++++ GIVEN ENTRIES
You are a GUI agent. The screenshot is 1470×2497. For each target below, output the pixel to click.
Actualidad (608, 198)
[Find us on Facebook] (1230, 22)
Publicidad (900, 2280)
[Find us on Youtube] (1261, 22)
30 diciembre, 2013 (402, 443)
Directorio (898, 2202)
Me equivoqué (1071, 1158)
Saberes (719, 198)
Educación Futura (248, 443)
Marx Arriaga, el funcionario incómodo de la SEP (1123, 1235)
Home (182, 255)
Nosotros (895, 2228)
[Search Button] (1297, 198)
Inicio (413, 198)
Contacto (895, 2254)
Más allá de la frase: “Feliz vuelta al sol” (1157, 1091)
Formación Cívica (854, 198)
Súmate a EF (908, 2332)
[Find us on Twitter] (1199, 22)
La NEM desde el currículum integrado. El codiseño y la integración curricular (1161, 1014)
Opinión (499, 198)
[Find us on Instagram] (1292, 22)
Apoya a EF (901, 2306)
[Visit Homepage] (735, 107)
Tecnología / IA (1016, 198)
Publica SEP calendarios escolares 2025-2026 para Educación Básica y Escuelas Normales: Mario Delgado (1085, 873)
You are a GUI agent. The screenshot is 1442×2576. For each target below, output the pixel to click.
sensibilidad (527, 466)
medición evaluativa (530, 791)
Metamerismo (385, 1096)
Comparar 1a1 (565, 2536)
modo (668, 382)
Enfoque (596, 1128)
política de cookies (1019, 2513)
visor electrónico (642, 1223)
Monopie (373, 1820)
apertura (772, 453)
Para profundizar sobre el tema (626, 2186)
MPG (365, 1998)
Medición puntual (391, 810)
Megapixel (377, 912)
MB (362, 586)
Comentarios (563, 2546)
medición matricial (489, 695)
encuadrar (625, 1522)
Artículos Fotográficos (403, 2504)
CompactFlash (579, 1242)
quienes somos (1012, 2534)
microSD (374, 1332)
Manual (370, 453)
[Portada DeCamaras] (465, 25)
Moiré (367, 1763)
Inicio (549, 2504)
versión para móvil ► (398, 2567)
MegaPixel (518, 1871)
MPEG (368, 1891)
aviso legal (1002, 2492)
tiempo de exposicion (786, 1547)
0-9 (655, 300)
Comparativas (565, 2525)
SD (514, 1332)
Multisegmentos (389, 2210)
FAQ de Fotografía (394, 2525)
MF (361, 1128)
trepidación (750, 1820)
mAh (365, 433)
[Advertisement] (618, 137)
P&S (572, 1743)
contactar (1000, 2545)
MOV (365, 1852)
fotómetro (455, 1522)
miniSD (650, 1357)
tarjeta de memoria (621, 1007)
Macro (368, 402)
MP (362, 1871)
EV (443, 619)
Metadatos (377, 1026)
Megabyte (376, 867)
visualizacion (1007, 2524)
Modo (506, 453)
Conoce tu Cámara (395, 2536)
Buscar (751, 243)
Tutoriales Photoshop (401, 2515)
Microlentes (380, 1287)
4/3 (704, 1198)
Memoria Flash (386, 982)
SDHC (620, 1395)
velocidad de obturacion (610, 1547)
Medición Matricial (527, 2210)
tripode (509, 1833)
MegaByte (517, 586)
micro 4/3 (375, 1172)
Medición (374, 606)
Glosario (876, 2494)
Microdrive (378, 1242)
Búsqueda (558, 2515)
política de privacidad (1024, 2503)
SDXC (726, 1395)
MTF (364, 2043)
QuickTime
++++++++
# [PROBLEM DETAILS]
Retype the entries above exactly, but only from the line containing "CompactFlash (579, 1242)" through the line containing "aviso legal (1002, 2492)", both included.

# [RESPONSE AREA]
CompactFlash (579, 1242)
quienes somos (1012, 2534)
microSD (374, 1332)
Manual (370, 453)
[Portada DeCamaras] (465, 25)
Moiré (367, 1763)
Inicio (549, 2504)
versión para móvil ► (398, 2567)
MegaPixel (518, 1871)
MPEG (368, 1891)
aviso legal (1002, 2492)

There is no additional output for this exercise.